I shall take a look. For sure there is no real reason beyond debuggability that we reuse the working directory. Although, when trying to figure out what is going on, that is my go to.

KevinRansom avatar Feb 02 '22 16:02 KevinRansom

I suppose a risk of using separate directories (ie fixing this bug) is that we will end up spawning hundreds of resolutions as the programmer is editing the references of a script, each typing of a character doing a new spawn.
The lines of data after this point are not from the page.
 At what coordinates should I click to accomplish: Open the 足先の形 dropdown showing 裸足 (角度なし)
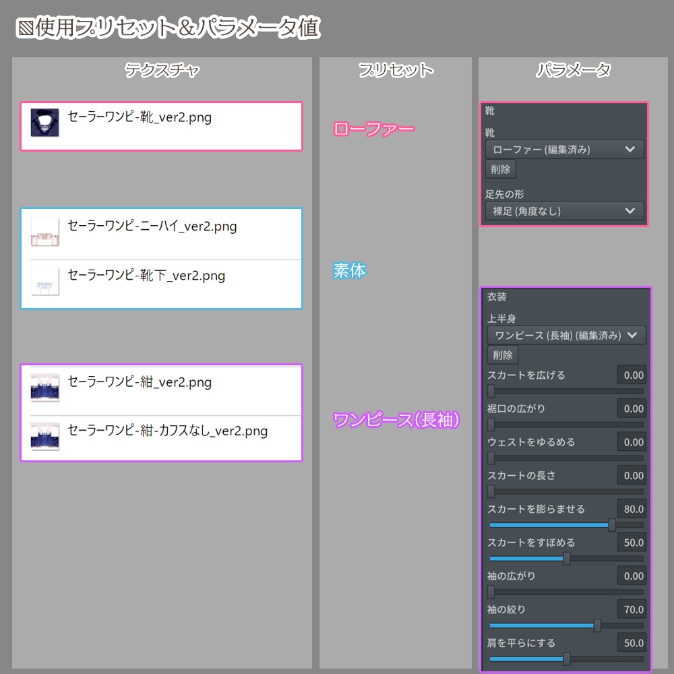565,211
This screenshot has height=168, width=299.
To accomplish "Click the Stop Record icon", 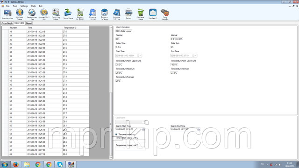I will (x=165, y=14).
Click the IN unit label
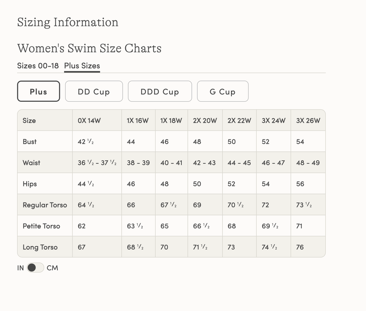The image size is (366, 311). [x=20, y=268]
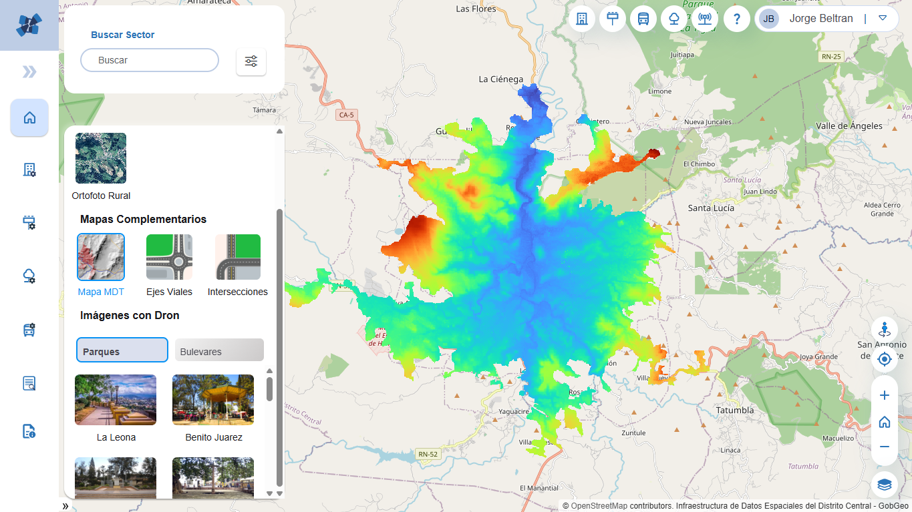This screenshot has height=512, width=912.
Task: Switch to the Bulevares tab
Action: [x=219, y=350]
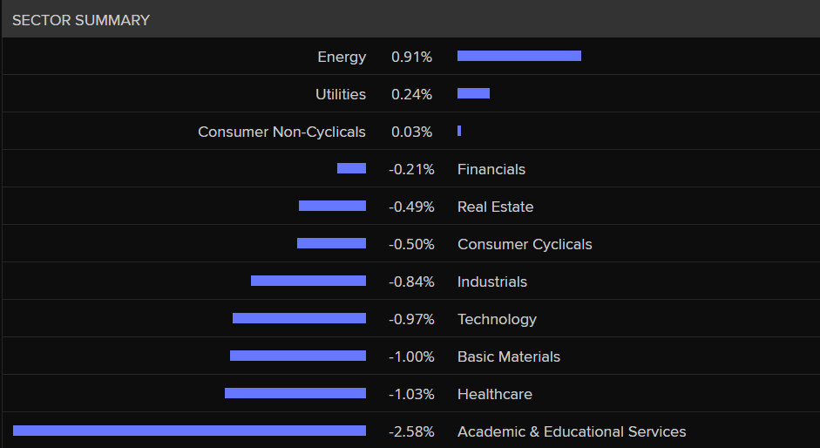Click the Technology negative performance bar
This screenshot has width=820, height=448.
(x=299, y=318)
Right now the bug is probably gating the process of doing resolutions in some way.

Equally we've gradually moved away from have FSharp.Compiler.Service manage resources and act as a mini-operating-system (e.g. by removing the reactor thread), but it's something to be aware of and watch for.

dsyme avatar Feb 02 '22 18:02 dsyme

I suppose a risk of using separate directories (ie fixing this bug) is that we will end up spawning hundreds of resolutions as the programmer is editing the references of a script, each typing of a character doing a new spawn.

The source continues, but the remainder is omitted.